Text to read:
When it comes to Zwift vs. Trainerroad vs. SufferFest, it is really a personal preference decision.
If you are old school, you can find some really good training DVDs from years past. I like the ones by Spinervals. However, you typically will not have the benefit of your workout being integrated with your actual power output, which is a main feature of today’s smart-trainer and app systems. This method can be good, however, if all you have available to you is a non-smart bike trainer or an old fashioned stationary bike.
Indoor Cycling Safety Tips and Best Practices
Hydration and Nutrition
You will sweat alot while doing indoor cycling — probably more than on your outdoor rides. I always make sure to hydrate before, during, and after my indoor cycling workouts. Drinking water before and during the workout helps me stay hydrated and maintain my energy levels. It’s also important to fuel your body with the right nutrients. This can also be a great time to test out the hydration and nutrition products you might want to use outdoors, but test them in a safe environment.
Posture and Form
Maintaining proper posture and form is crucial during indoor cycling workouts. The good news is that your form should be highly-controllable when cycling indoors. I make sure to adjust my bike to the appropriate height and distance from the handlebars to ensure proper alignment. I also focus on keeping my core engaged and my shoulders relaxed. It’s important to avoid leaning too far forward or backward, as this can put unnecessary strain on the back and neck. When in doubt, get a good professional bike fitting.

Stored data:
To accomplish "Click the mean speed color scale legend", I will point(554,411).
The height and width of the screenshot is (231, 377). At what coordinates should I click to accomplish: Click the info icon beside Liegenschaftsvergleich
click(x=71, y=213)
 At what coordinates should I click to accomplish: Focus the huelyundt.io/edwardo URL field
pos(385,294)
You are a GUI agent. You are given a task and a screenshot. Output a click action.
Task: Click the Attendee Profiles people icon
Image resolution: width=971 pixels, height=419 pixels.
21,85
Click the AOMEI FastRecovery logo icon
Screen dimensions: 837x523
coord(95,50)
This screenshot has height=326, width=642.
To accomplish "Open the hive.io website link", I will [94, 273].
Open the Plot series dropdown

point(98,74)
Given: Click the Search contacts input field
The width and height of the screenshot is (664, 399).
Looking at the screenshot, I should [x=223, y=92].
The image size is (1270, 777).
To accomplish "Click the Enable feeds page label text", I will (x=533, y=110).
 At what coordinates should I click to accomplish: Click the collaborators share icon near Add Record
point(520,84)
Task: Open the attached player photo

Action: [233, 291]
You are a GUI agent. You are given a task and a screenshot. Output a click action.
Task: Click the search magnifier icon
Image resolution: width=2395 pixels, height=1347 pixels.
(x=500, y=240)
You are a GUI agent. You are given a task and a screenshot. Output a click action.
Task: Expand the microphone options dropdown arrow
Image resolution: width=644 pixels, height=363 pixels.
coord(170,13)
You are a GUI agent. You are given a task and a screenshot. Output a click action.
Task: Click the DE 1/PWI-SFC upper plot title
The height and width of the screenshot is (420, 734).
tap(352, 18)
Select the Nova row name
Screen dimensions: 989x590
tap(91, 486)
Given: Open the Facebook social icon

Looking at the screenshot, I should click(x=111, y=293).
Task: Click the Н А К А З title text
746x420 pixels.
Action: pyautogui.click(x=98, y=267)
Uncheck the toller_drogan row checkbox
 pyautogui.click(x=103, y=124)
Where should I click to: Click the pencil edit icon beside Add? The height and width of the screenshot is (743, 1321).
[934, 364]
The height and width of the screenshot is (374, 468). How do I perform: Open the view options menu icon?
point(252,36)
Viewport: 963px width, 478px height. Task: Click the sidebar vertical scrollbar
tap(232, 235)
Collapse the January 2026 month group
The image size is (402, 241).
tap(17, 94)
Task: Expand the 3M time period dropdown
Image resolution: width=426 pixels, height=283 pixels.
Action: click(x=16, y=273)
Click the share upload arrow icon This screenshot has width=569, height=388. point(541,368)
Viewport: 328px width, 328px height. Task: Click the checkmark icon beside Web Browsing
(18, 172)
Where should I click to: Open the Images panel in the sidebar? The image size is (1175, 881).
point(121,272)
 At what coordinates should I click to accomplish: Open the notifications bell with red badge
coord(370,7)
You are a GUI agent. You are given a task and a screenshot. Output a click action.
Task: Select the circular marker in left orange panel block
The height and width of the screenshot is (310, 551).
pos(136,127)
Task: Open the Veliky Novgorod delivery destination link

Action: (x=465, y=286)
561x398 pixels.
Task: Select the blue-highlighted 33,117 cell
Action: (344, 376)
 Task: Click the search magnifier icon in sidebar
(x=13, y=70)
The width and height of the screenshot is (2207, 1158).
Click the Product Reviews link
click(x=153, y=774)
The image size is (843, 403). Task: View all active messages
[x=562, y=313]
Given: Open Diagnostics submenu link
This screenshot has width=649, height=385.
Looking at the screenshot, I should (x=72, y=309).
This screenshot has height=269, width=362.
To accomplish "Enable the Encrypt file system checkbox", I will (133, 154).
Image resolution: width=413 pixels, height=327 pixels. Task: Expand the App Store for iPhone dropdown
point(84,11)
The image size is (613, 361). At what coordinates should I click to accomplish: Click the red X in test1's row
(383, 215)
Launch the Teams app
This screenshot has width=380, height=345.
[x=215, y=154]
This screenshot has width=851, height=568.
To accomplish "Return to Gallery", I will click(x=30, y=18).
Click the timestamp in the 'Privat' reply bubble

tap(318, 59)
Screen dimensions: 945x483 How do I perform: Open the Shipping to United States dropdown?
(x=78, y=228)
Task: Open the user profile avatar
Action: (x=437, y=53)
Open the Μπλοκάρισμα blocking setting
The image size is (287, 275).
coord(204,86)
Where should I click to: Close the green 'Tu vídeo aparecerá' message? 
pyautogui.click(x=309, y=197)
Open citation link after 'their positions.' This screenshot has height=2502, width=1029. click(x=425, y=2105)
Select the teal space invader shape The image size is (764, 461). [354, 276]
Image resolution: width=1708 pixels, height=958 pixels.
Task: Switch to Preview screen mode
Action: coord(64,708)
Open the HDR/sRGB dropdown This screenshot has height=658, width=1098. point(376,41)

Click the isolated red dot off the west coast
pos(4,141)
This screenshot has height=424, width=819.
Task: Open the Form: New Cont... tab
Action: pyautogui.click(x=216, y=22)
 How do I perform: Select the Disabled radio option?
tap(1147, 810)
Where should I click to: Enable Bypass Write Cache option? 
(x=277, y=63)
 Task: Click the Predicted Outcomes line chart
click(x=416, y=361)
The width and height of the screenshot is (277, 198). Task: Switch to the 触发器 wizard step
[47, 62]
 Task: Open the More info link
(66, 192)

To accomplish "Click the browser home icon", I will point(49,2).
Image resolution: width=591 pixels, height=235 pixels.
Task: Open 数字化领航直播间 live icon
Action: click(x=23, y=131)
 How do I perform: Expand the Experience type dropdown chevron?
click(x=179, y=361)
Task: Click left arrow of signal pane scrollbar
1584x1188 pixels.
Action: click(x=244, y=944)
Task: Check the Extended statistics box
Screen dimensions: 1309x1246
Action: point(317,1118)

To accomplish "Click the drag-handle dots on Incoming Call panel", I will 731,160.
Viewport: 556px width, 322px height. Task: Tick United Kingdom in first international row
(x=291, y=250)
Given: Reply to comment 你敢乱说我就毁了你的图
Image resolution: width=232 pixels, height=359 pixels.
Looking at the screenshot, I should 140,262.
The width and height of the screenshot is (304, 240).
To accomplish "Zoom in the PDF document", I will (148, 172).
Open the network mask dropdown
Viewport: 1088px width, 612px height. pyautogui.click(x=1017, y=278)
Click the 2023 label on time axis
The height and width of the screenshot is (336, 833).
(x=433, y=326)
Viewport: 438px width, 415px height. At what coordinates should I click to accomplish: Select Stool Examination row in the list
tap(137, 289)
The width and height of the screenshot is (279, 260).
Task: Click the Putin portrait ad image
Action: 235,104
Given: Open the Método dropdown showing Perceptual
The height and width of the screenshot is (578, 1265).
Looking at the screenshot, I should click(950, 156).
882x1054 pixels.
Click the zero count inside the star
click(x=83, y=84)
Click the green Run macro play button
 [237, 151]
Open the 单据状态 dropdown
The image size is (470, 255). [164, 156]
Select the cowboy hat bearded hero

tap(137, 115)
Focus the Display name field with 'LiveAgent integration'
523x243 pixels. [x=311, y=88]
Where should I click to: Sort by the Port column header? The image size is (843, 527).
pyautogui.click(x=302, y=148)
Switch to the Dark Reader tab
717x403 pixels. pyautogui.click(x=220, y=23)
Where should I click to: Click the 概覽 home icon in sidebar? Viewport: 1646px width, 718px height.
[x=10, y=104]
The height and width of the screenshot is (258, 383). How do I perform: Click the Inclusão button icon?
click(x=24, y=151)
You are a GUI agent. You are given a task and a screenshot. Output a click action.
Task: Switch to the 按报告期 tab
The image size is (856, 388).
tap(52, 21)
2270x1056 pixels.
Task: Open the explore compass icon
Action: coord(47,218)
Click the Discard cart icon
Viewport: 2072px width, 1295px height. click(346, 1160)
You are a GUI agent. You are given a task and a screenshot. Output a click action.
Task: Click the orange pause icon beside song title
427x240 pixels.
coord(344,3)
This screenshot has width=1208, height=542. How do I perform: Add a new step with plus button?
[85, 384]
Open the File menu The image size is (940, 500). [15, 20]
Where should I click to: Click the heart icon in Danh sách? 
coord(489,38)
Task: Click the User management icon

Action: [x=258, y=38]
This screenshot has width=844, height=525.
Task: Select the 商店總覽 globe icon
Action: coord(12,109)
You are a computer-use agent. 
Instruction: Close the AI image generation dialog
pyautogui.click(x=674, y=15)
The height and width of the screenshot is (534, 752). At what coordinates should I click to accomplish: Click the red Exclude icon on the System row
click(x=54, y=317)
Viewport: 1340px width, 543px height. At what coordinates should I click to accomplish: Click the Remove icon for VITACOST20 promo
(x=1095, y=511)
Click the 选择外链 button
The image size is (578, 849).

Work to complete:
(1) Rewrite the part of the indoor cycling text that opens with the words containing "If you are old" and closes with "fashioned stationary bike.", swapping "stationary bike" for "exercise bike".
(2) Take the indoor cycling text further from where it stops.

Responses to the tasks:
(1)
If you are old school, you can find some really good training DVDs from years past. I like the ones by Spinervals. However, you typically will not have the benefit of your workout being integrated with your actual power output, which is a main feature of today’s smart-trainer and app systems. This method can be good, however, if all you have available to you is a non-smart bike trainer or an old fashioned exercise bike.

(2)
To prevent injuries during indoor cycling workouts, I always start with a proper warm-up and cool-down. In fact, any good workout on the popular cycling apps will include this naturally, and any spin instructor will too. This helps to increase blood flow and flexibility, which can reduce the risk of injury. I also make sure to listen to my body and adjust my workout as needed, especially in the early season. It’s important to avoid overexertion and take breaks when necessary, especially when doing those all-out workouts.
Should You Consider Riding Outside?
Don’t just assume that you have to ride indoors during winter. While indoor cycling workouts have their benefits, outdoor cycling can be done when many assume it cannot.
Winter Cycling Gear
One of the biggest challenges of outdoor cycling in the winter is staying warm. However, with the right gear, you can still enjoy a ride in the crisp winter air. Ifyou are in a snowy area, you will probably want a fat bike so that you don’t have to worry about wiping out on a slick surface, and to help you flat on the snow.
You will also need some different gear for winter riding. I would start with a good insulated cycling jacket, some knee warmers or leg warmers, a good pair of cycling gloves, and either a gaiter or balaclava for your face and neck.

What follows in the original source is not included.